Kedua hadits diatas merupakan dasar umum disyariatkannya wakaf dan juga dipakai oleh MUI dalam fatwa kebolehan wakaf uang. Hadits pertama mendorong manusia untuk menyisihkan sebagian rezekinya sebagai tabungan akhirat dalam bentuk sedekah jariyah. Uang merupakan sarana yang paling mudah untuk disedekahkan. Pada hadits kedua, wakaf uang menjadikan hadits ini sebagai pijakan hukum karena mengandung bahwa wakaf uang memiliki hakikat yang sama dengan wakaf tanah, yakni harta pokoknya tetap dan hasilnya dapat dikeluarkan. Dengan mekanisme wakaf uang yang telah ditentukan, pokok harta akan dijamin kelestariannya dan hasil usaha atas penggunaan uang tersebut dapat dipakai untuk mendanai kepentingan umat.[3]

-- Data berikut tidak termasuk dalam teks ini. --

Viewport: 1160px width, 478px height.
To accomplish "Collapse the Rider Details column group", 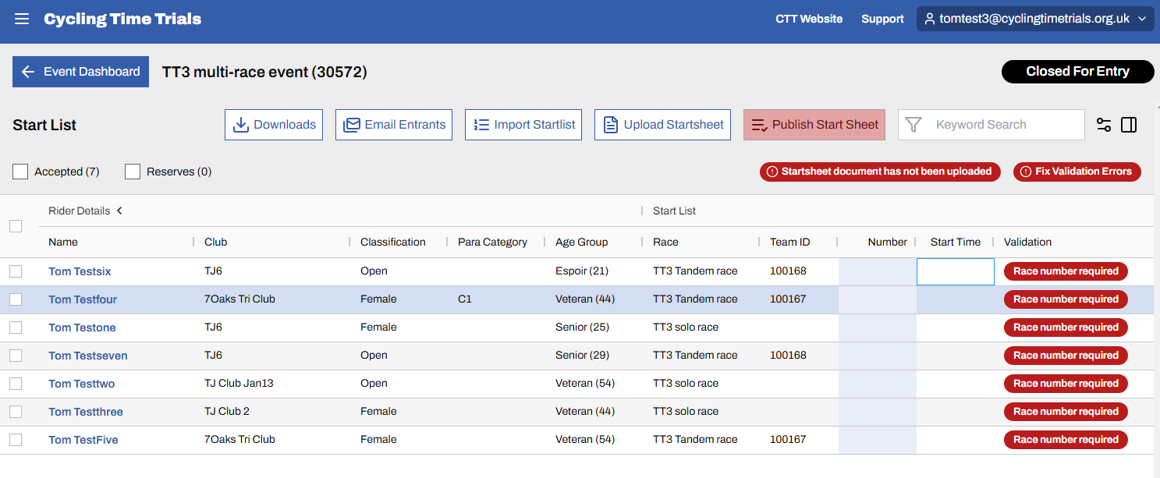I will [120, 211].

C.      Wakaf Uang Dalam Tinjauan Fikih Islam
1.      Rukun Wakaf Uang
Pada dasarnya rukun wakaf uang adalah sama dengan rukun wakaf tanah, yaitu:
a.       Ada orang yang berwakaf (wakif)
b.      Ada harta yang diwakafkan (mauquf)
c.       Ada tempat kemana diwakafkan harta itu/tujuan wakaf (mauquf ‘alaih) atau peruntukan harta benda wakaf
d.      Ada akad/pernyataan wakaf (sighat) atau ikrar wakaf.
Dalam Undang-Undang Nomor 41 Tahun 2004 terdapat tambahan unsur atau rukun wakaf, yaitu:
a.         Ada orang yang menerima harta yang diwakafkan dari wakif sebagai pengelola wakaf.
b.        Ada jangka waktu wakaf (waktu tertentu).
2.      Selain rukun, wakaf uang juga harus memperhatikan beberapa hal sebagaimana dikemukakan oleh Achmad Tohirin dalam seminar wakaf Tunai yang diselenggarakan oleh pengurus harian Badan Wakaf Universitas Islam Indonesia pada tanggal 13 September 2003 di Yogyakarta, yaitu:
a.         Metode penghimpunan dana (fund rising), yaitu bagaimana wakaf tunai itu dimobilisasikan. Dalam hal ini, sertifikat merupakan salah satu cara yang paling mudah yaitu dengan menerbitkan sertifikat dengan nilai nominal yang berbeda-beda untuk kelompok sasaran yang berbeda. Aspek inilah yang merupakan keunggulan wakaf uang dibandingkan wakaf harta tetap lainnya, karena besarannya dapat menyesuaikan kemampuan calon wakif.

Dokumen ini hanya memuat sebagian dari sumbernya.